## Directive 1:
Can you rewrite the paragraph beginning "The Reolink Home Hub Pro is the best" from the Reolink storage text as a short bulleted list that keeps its main facts?
## Directive 2:
In the records, would you reproduce the lines beginning at the one that contains "What do you" and stopping after the one that contains "center [838, 835]."? Leave the pictures out.

*** Document text ***

- Quick summary
- What are the differences between Reolink recorders?
- What does the Reolink Home Hub do?
- What does the Reolink Home Hub Pro offer over the standard Hub?
- What is the Reolink Home Hub Mini?
- When should you choose a Reolink NVR instead of a Hub?
- How long does Reolink footage last on each storage path?
- How does the app experience differ between Hub and NVR?
- Do you need a UPS for a Reolink Hub or NVR?
- When is standalone microSD storage enough?
- How do you choose the right Reolink storage path?
- FAQ
- References
Quick summary
The Reolink Home Hub Pro is the best local storage path for most homeowners building a multi-camera Reolink system in 2026. It supports up to 24 cameras (with a maximum of 12 wired/PoE connections), includes a built-in 2TB hard drive expandable to 16TB, and keeps everything local without a monthly fee.

*** End of Document text ***
*** Data for this exercise ***

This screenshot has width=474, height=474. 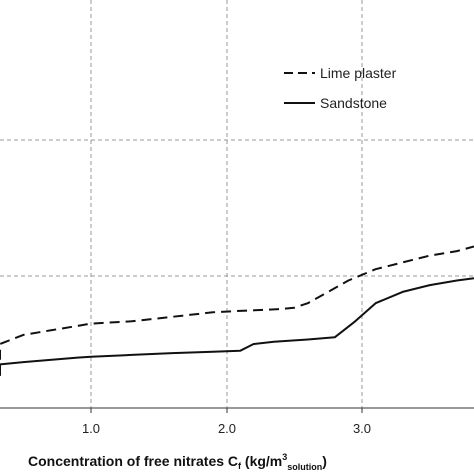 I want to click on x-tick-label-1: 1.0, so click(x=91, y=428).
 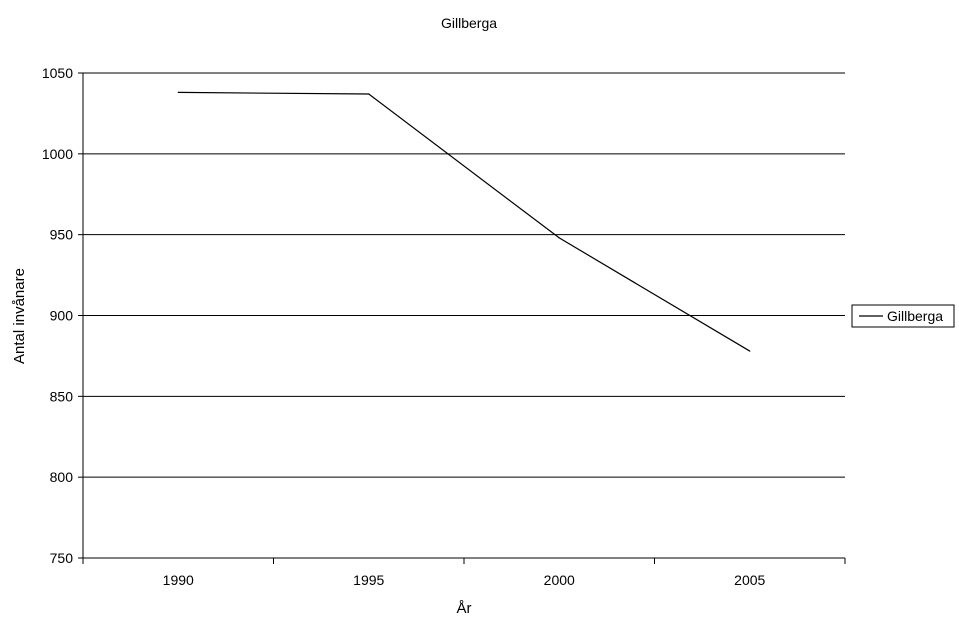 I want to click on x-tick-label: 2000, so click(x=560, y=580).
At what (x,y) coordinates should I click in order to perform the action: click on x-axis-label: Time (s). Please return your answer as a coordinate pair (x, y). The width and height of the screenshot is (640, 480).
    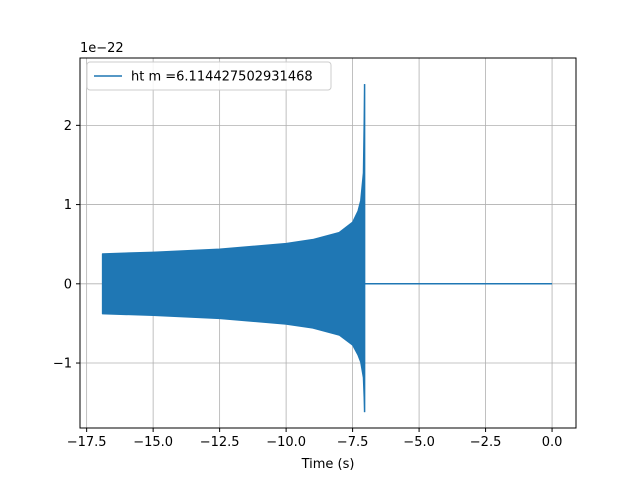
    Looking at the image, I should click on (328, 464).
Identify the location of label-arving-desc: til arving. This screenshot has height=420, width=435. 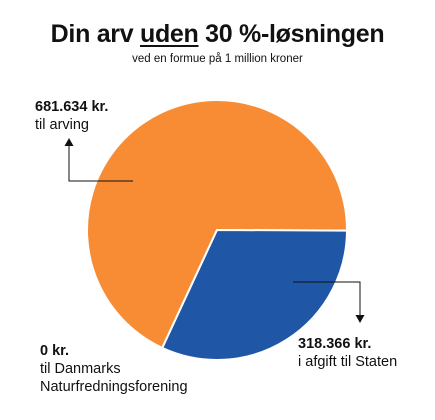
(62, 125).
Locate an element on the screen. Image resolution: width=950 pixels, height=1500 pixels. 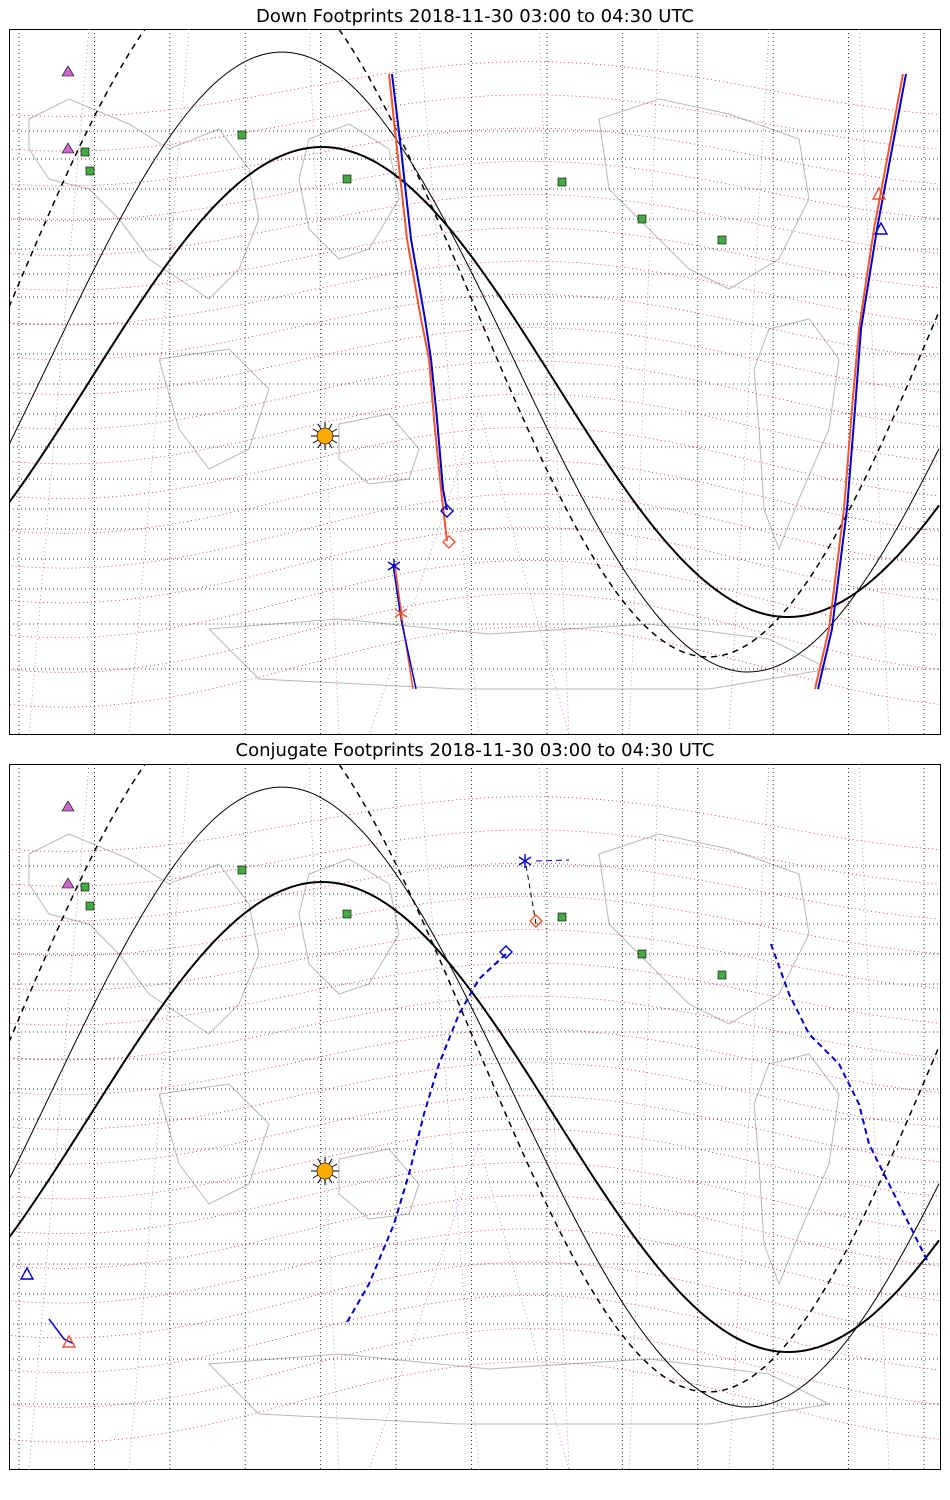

*** End of Data for this exercise ***
*** Data for this exercise ***

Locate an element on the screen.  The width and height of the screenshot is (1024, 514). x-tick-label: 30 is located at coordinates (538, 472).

*** End of Data for this exercise ***
*** Data for this exercise ***

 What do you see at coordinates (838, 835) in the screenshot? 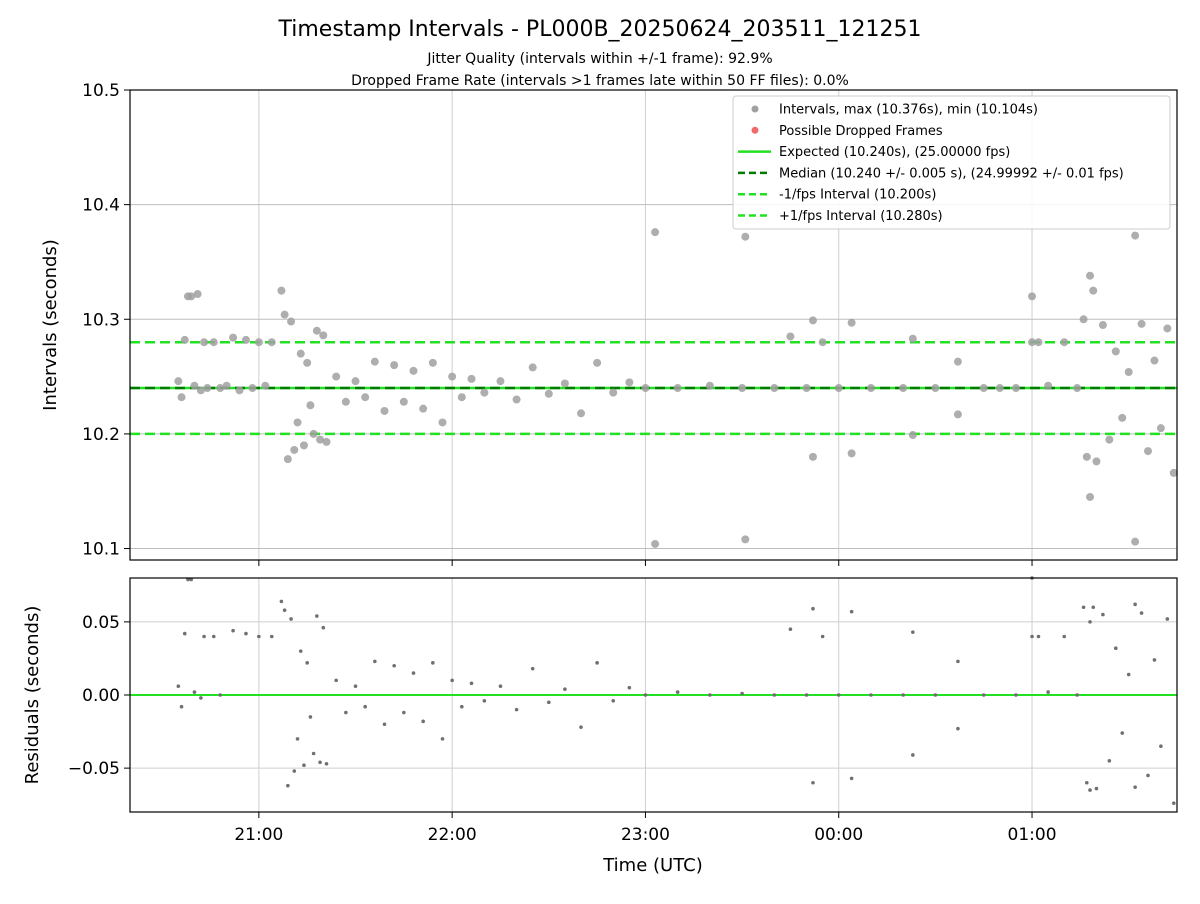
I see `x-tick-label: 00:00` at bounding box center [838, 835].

*** End of Data for this exercise ***

## Written answer 1:
- The Reolink Home Hub Pro is the best local storage path for most homeowners building a multi-camera Reolink system in 2026.
- It supports up to 24 cameras, with a maximum of 12 wired/PoE connections.
- It includes a built-in 2TB hard drive, expandable to 16TB.
- It keeps everything local without a monthly fee.

## Written answer 2:
 What do you see at coordinates (838, 835) in the screenshot? 
I see `x-tick-label: 00:00` at bounding box center [838, 835].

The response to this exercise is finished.